第7話 強者の教え
2015/7/5加筆修正
正義とは強さだ。
私は幼少期この国の片田舎で生まれ育った。何もない村だった。これと言った名産品はなく、自らの暮らしに満足できればそれでいい。そんな所だった。
ある日、理由は知らないが近くの森に魔物達が住み着きだした。
最初は農作物がやられた。父や母達が丹精込めて作った野菜は畑ごと荒らされ、皆食い尽くされた。
以降、村は魔物に襲われ続けた。
魔物の行動は日に日にエスカレートしていく。野菜の次は家畜。羊・山羊・牛が毎日1頭2頭と減っていった。
大人たちは魔物の害を領主に訴えたようだ。
でも、領主は何も手を打たなかった。守るだけの価値ある村ではなかったのだろう。
私たちは見捨てられていた。
家畜が全滅し、魔物のターゲットは終に人間となってしまった。村ではいつ魔物が襲ってくるか分からないと家の中に籠り、用がない限り外へ出なくなった。
そんな時、一人の冒険者が村に立ち寄った。
彼は村の惨状を聞き、一人で魔の森へ向かう。誰も彼に期待などしていなかった。直ぐにやられてしまうだろう、戻って来ても逃げ帰って来るのが落ちだ、と。
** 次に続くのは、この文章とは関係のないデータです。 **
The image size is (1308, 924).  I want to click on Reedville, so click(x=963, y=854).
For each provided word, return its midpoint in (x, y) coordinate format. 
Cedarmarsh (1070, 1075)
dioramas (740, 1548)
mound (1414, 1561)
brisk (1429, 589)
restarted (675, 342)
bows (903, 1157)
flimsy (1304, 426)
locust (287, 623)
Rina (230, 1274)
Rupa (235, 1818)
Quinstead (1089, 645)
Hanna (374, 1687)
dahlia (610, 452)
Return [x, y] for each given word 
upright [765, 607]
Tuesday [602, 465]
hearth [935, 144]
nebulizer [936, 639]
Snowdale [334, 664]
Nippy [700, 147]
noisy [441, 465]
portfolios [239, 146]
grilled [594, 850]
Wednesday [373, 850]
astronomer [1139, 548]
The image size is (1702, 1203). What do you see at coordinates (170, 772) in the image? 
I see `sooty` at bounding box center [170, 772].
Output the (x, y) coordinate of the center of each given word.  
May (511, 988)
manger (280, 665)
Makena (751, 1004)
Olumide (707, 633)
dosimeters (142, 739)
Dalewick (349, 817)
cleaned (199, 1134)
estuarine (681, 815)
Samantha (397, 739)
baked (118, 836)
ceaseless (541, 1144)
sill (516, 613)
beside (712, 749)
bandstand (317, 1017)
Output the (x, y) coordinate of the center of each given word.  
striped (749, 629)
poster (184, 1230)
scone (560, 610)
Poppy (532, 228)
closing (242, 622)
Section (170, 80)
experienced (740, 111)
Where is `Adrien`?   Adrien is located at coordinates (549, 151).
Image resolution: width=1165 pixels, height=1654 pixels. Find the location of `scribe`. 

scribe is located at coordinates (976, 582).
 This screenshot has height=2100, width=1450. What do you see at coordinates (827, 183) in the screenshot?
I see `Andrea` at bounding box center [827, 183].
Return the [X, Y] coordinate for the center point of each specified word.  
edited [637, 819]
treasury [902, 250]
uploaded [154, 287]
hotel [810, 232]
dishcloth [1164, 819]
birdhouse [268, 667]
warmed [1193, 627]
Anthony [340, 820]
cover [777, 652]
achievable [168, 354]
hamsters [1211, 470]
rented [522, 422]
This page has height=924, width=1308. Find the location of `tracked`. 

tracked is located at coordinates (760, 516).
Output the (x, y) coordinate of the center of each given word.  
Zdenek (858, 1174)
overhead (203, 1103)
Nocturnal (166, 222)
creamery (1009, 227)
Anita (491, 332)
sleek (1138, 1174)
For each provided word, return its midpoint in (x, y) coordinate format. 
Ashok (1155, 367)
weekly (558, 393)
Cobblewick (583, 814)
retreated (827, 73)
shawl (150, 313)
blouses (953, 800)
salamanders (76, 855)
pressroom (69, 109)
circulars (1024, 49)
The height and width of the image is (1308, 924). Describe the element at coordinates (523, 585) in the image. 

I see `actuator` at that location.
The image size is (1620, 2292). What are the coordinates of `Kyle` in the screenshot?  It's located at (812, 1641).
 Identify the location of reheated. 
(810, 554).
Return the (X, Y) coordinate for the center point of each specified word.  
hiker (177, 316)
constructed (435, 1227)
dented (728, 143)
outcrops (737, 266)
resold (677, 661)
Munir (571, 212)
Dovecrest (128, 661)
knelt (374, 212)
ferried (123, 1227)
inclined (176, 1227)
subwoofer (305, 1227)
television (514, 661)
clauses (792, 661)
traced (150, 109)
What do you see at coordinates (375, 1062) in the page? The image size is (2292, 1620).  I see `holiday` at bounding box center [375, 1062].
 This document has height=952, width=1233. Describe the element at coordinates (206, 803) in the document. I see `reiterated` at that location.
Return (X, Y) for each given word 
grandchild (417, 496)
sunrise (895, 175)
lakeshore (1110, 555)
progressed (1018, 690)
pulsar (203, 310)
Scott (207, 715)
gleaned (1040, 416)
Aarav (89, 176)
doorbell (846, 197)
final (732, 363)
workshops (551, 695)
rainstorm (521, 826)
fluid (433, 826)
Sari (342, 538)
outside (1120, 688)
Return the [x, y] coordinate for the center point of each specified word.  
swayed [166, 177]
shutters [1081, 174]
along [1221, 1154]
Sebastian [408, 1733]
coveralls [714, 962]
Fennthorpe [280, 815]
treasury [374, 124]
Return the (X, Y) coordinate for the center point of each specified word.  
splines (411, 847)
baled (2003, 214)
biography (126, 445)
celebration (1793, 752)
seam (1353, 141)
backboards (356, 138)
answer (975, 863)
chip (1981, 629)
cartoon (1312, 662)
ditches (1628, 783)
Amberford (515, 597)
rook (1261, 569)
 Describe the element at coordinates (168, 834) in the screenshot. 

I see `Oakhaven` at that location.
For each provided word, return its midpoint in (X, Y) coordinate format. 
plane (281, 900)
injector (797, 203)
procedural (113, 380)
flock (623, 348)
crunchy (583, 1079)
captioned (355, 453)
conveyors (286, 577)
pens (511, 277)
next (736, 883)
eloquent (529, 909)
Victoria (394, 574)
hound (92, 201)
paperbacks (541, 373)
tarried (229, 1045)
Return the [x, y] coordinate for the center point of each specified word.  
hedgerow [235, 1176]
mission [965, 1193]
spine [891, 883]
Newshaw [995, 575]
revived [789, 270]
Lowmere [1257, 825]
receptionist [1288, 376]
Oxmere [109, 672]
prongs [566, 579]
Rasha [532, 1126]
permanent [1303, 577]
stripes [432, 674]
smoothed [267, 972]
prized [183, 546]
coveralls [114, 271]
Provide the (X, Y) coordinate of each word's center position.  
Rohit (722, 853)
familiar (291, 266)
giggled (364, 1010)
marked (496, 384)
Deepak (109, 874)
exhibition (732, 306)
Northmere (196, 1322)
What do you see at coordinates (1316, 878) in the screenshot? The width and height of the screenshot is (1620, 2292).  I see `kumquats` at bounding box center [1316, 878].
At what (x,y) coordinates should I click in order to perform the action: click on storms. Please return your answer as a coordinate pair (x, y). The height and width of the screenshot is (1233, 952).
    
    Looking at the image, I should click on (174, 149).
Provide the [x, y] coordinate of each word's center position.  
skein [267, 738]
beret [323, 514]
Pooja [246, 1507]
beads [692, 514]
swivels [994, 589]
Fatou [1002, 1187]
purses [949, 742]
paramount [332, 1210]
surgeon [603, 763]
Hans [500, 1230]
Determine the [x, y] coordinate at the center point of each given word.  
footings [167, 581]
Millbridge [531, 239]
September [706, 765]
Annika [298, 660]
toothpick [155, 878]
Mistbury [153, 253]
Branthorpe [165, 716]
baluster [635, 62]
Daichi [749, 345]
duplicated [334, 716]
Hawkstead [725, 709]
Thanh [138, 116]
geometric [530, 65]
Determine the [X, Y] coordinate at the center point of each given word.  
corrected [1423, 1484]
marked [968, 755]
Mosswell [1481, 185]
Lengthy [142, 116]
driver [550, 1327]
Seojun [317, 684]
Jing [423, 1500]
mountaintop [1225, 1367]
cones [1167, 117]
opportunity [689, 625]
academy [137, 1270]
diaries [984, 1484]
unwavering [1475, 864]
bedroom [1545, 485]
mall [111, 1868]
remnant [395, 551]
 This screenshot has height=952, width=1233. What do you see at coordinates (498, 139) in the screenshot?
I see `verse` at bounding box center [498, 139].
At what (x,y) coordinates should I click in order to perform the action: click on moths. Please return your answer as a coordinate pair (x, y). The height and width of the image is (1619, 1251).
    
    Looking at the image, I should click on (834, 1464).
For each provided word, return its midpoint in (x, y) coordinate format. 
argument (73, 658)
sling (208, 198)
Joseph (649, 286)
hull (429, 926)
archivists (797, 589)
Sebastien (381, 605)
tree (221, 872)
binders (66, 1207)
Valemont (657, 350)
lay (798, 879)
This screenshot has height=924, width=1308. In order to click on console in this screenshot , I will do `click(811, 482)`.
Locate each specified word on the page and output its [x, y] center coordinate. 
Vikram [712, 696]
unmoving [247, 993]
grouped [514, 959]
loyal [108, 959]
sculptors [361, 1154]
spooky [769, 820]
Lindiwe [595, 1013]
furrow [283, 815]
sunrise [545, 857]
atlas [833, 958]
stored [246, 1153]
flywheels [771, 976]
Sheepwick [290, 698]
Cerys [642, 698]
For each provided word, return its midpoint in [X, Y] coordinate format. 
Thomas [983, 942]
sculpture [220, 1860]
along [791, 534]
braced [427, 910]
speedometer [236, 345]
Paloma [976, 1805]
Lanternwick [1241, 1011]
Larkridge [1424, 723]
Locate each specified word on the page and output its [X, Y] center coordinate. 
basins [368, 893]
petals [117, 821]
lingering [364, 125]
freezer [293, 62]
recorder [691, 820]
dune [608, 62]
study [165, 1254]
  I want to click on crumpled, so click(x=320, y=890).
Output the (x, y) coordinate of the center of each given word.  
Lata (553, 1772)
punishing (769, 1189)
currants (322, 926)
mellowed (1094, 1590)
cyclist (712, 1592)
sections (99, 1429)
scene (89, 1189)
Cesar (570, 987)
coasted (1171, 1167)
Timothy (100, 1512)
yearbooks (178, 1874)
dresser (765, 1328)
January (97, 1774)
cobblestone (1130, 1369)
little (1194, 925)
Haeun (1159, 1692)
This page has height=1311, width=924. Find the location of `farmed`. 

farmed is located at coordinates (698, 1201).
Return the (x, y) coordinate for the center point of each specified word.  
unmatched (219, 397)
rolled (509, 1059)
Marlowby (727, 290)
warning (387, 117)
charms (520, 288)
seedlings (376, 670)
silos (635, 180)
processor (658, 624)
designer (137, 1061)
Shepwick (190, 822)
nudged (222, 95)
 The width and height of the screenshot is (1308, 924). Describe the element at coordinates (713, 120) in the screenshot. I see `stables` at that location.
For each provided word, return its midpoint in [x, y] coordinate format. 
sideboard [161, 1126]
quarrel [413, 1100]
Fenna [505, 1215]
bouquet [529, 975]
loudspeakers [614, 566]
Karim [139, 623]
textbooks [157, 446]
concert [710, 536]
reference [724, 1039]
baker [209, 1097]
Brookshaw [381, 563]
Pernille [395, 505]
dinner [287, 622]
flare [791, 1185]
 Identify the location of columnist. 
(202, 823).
しかし、そんな前評判を置き去りに、彼は戻って言い放った。
「もう心配するな!森に住む魔物の強い奴を片っ端から倒してきた!」
村は大騒ぎとなった。村を捨てずに済む。また平穏な暮らしに戻れる。
皆、冒険者に感謝し褒め称えた。幼い私も彼に尊敬の念を抱き、彼の行くところどこでも後ろに引っ付いていた。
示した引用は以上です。